Work to do>
Please answer these questions using the announcement about the Kitimat refinery:
1. What carbon efficiency does the FTCrude® process exceed?
2. By how much will integrating FTCrude® reduce GHG emissions at the Kitimat Clean refinery each year?
3. How many VLCC vessels will make up the tanker fleet?

KITIMAT CLEAN TO LICENSE EXPANDER FTCRUDE®TECHNOLOGY FOR NEW BRITISH COLUMBIA REFINERY
Calgary, AB. (June 27, 2014)- Expander Energy is pleased to announce that Kitimat Clean has entered into an agreement with the Company to license its FTCrude® process for its proposed refinery in Kitimat, British Columbia.
Expander’s FTCrude® is a commercially licensable technology that converts low value or waste carbon sources into high value hydrocarbons – SynDiesel®, SynJet® and FTCrude®.
The technology maximizes the retention and subsequent conversion of carbon into synthetic fuels, thereby minimizing carbon rejection. The FTCrude® process exceeds 90% in carbon efficiency by reducing GHG emissions (by over 50%) and eliminating the traditional production of petcoke.
Through the integration of FTCrude® into the Kitimat Clean refinery, GHG emissions will be reduced by 5 million tonnes per year (equivalent to avoiding the emissions of 1.2 million cars), and nearly 5 million tonnes per year (100 train cars per day) of petcoke will be eliminated. Avoiding the petcoke byproduct is important because it contains high volumes of sulphur and heavy metals and would subsequently be burned in Asia.
Kitimat Clean Ltd. is a private British Columbia company created to plan, construct and operate an oil refinery in Kitimat, BC. The refinery will feature state-of-the-art design, specifically for processing Alberta oil sands heavy crude oil, and engineered to be the cleanest upgrading and refining site in the world.
Kitimat Clean is building this oil refinery, an oil pipeline from Alberta to Kitimat, a natural gas pipeline, and a tanker fleet of 11 VLCC vessels. The total cost is estimated to be $32 billion. The refinery will convert Alberta oilsands bitumen, which sinks in salt water laden with sediment and plankton, into gasoline, diesel and jet fuel which float and evaporate in the event of a spill at sea. The refinery will create an estimated 10,000 full time jobs and generate billions of dollars of new tax revenues for governments each year. (Kitimat Clean news release dated June 16, 2014)

Given data>

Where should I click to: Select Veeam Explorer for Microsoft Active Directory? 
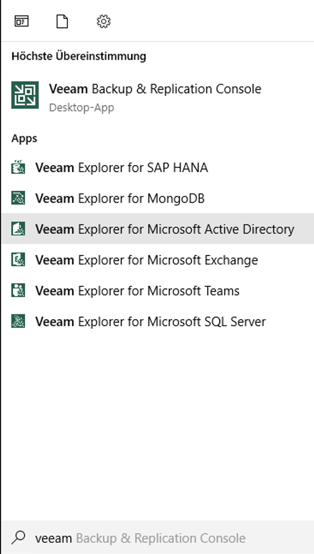click(x=165, y=229)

Solution>
1. 90%
2. 5 million tonnes per year
3. 11